On Feb. 27, the Winnipeg couple celebrated their 70th wedding anniversary with family and friends at a party at the Gwen Secter Creative Living Centre.
In an interview at their north Winnipeg apartment, Betty Corrin was happy to bring out letters of congratulations from the Governor General and the Queen, the prime minister, the lieutenant-governor of Manitoba, the provincial minister responsible for seniors issues and Winnipeg Mayor Sam Katz.
“I married the girl next door,’ Abe Corrin says.
The couple grew up kitty corner to each other in the north end of Winnipeg and met in 1936 through mutual friends.

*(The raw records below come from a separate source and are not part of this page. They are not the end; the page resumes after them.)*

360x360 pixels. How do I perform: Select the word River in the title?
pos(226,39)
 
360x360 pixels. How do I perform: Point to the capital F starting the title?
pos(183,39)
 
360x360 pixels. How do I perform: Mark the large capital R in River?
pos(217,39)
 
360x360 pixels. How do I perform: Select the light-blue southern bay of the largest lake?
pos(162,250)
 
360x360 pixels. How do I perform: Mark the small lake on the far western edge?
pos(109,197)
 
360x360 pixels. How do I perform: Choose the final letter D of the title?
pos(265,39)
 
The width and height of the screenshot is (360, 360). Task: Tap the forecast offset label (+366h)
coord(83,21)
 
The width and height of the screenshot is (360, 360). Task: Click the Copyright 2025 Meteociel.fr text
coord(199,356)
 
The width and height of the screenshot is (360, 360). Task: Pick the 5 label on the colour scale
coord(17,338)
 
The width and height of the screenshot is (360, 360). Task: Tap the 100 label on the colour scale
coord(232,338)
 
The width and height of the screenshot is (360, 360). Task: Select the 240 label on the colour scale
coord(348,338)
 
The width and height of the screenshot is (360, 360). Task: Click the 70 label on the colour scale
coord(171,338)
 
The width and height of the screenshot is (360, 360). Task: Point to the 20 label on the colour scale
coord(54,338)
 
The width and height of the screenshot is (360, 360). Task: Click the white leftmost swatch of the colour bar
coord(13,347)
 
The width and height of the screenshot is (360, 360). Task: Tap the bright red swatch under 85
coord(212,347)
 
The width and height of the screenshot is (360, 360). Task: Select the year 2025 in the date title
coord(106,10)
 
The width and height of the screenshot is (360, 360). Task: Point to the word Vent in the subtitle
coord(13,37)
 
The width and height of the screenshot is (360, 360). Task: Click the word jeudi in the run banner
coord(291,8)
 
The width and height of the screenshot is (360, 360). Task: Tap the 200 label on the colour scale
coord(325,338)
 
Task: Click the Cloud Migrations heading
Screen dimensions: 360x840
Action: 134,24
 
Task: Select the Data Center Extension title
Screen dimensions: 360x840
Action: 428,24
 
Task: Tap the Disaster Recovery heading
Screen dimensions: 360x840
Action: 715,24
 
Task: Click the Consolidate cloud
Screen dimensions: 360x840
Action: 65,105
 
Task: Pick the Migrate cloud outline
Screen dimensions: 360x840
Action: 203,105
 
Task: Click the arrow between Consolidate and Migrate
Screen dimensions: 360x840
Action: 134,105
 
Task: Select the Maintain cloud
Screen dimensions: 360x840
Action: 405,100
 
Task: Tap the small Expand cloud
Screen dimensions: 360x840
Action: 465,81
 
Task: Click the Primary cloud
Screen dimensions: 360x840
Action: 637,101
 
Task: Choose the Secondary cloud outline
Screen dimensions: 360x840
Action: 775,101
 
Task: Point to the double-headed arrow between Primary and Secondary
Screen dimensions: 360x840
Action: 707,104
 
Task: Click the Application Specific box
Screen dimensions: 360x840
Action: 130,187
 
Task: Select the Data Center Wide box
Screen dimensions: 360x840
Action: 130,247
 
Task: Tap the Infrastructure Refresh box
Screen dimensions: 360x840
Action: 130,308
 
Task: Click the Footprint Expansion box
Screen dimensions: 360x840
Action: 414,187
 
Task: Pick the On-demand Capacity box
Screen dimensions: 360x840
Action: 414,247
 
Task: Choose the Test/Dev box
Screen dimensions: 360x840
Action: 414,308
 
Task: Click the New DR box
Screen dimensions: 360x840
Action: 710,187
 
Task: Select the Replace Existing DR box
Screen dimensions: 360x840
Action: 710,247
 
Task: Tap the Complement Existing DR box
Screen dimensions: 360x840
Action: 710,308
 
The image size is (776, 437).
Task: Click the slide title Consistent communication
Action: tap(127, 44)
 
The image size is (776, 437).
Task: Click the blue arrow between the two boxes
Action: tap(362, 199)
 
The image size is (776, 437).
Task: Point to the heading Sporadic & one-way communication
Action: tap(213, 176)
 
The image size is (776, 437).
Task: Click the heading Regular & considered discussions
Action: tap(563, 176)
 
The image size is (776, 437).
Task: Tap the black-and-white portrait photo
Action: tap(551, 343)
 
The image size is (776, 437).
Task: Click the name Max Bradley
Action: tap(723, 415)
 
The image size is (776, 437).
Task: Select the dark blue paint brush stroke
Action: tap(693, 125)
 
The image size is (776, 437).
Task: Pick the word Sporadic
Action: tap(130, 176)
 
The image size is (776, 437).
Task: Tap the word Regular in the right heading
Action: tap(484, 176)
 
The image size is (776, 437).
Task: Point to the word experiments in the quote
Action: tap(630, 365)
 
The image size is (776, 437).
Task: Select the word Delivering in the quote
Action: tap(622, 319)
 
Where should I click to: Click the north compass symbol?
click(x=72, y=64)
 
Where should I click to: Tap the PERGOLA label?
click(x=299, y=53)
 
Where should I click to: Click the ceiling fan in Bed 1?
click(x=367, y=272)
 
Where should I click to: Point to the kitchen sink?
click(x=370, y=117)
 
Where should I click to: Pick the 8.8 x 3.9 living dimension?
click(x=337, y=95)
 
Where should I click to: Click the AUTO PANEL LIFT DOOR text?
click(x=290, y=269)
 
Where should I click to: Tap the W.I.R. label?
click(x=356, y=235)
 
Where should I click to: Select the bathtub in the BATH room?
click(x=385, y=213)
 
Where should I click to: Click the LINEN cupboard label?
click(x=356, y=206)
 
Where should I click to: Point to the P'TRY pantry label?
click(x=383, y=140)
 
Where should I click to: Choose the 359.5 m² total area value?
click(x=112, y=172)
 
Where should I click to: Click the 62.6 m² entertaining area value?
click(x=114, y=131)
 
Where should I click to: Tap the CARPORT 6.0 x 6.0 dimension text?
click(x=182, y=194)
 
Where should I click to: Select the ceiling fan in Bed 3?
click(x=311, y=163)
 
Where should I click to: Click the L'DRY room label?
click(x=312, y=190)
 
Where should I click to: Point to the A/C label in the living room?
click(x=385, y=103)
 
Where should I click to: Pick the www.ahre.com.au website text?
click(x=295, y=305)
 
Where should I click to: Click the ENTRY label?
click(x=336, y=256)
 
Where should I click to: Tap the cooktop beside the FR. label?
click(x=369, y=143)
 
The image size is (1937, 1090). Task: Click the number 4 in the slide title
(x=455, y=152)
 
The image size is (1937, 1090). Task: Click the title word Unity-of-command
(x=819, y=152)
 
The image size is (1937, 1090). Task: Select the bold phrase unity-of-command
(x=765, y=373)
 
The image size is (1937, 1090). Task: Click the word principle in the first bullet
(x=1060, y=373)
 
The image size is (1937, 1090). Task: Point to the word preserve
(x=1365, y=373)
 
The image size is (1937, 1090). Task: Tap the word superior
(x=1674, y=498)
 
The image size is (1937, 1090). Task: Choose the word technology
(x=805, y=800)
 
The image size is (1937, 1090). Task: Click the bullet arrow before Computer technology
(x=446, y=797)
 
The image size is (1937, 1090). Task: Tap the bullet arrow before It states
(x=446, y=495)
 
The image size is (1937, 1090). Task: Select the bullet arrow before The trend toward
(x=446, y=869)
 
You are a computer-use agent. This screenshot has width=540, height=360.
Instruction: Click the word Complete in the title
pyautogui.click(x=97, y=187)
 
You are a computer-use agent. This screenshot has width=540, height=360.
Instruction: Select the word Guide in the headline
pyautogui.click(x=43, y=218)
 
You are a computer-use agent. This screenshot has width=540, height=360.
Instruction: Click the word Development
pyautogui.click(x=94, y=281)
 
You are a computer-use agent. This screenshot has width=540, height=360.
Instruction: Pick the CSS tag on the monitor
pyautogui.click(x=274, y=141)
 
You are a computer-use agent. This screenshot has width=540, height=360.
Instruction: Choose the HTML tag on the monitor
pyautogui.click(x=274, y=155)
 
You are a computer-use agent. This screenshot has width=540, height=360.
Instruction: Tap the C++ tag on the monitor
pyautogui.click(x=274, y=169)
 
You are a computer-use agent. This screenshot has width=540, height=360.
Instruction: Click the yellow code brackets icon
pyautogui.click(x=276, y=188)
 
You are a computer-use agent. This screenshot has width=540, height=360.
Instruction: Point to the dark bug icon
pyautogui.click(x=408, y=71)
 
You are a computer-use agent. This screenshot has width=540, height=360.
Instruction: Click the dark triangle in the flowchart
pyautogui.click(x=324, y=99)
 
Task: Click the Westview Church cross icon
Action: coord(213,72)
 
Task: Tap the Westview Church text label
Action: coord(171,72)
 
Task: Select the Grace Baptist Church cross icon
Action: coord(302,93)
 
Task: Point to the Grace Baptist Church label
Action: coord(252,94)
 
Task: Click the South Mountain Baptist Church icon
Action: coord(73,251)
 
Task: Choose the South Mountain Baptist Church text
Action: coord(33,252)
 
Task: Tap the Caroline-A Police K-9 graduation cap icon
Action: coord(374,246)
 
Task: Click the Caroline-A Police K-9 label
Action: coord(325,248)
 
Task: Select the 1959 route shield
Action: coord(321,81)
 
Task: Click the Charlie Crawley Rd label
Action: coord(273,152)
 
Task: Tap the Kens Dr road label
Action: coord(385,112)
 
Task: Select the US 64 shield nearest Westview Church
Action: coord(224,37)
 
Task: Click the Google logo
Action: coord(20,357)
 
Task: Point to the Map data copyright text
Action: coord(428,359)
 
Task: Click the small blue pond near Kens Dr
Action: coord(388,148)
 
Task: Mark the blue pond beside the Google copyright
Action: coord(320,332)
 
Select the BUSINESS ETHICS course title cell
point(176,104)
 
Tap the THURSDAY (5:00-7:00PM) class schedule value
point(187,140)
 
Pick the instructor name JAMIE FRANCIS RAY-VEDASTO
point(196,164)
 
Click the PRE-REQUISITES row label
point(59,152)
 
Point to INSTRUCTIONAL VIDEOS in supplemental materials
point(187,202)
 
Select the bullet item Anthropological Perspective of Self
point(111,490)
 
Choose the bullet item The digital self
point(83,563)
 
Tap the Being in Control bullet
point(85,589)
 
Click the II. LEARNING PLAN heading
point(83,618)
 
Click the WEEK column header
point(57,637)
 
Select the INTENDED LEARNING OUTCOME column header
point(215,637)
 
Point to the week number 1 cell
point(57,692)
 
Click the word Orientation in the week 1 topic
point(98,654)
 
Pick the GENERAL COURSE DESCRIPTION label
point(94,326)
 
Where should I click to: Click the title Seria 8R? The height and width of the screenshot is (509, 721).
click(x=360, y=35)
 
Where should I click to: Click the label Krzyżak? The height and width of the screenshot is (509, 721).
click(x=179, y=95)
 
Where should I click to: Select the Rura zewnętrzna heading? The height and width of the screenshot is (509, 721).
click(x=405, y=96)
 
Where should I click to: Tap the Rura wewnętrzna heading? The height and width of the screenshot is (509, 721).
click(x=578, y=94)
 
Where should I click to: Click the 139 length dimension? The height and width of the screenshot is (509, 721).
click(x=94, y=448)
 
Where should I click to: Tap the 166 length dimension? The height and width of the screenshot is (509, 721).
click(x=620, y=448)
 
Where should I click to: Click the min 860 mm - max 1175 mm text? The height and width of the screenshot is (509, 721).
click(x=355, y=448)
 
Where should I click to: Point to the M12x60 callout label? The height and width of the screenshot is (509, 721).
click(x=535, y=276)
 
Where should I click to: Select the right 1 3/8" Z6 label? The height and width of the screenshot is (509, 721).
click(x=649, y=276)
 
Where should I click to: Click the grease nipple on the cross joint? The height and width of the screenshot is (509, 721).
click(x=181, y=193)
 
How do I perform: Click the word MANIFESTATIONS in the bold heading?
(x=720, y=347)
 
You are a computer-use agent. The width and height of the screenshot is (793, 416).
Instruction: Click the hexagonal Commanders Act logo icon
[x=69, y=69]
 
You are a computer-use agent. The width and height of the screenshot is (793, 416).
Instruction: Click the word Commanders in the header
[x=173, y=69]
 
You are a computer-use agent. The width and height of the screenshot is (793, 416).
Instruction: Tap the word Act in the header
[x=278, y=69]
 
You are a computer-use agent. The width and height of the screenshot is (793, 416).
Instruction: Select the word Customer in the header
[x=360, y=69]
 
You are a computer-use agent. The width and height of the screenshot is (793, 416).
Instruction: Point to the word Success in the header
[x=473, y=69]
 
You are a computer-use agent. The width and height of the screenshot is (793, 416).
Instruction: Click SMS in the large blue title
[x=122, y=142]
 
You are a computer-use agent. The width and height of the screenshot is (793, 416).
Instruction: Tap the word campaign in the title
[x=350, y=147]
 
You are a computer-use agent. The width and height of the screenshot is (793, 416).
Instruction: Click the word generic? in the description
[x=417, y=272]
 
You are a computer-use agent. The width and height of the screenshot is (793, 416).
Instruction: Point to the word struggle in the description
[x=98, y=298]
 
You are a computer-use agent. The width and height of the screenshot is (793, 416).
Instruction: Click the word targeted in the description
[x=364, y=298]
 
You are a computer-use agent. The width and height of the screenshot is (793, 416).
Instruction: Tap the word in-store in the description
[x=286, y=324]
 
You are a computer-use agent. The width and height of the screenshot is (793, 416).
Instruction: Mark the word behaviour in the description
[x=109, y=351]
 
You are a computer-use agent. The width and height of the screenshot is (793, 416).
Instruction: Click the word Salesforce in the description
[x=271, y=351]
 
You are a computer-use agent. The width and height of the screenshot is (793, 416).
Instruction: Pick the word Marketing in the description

Gertrude (Betty) Barlin’s parents, Samuel Israel and Freda Barlin, were married in London, England, before settling in Winnipeg. Betty grew up in a family of four brothers and three sisters. Only she and one brother, who lives in Toronto, are still alive.
Abe Corrin is the oldest of six brothers and a sister – born to Samuel and Leah Corrin. All the siblings are still alive.
Shortly after the couple’s only child, Doreen, was born in 1942, Abe shipped out with the Canadian armed forces. He served three years in Newfoundland and on patrol dodging U-boats in the North Atlantic.
Abe is a tailor by trade. For 30 years, he worked with his father in Corrin and Sons Cloak Manufacturing.
“My father was a tailor,” he recalls. “He taught all of us boys to sew, and we all worked in the factory. At one point, we employed about 100 people.”
During the war, he says, Corrin and Sons did a lot of work for the military.
After the war, the company sent a lot of coats to Poland and Russia on behalf of UNICEF.
Abe also worked for several other Winnipeg garment manufacturers, and he spent many years working out of his home on contract. He says he had three sewing machines in his basement.
At 94, he is still working part time as a tailor replacing zippers and repairing linings for private customers. He also creates his own designs. He sews parts of old ties onto his shirts.
Betty worked for 25 years in accounting for three different companies.
The couple lived in their own house until 2004, when they moved into their two-bedroom apartment.
One of the highlights of their week is Wednesdays at the Gwen Secter Creative Living Centre. “We enjoy the lunch, the bingo, and I especially love the dances at Gwen Secter,” Abe says.
Until recently, they travelled widely, with many trips to Hawaii, Palm Springs, Calif., and Florida.
“We used to have a wonderful group of friends we travelled with,” Betty said. “We were like a family.”
Abe added that “we have lived life to the fullest. We have always enjoyed ourselves.”
As well as their daughter, Doreen, and her husband, Abe and Betty have three grandchildren and one great-grandson, who was recently bar-mitzvahed.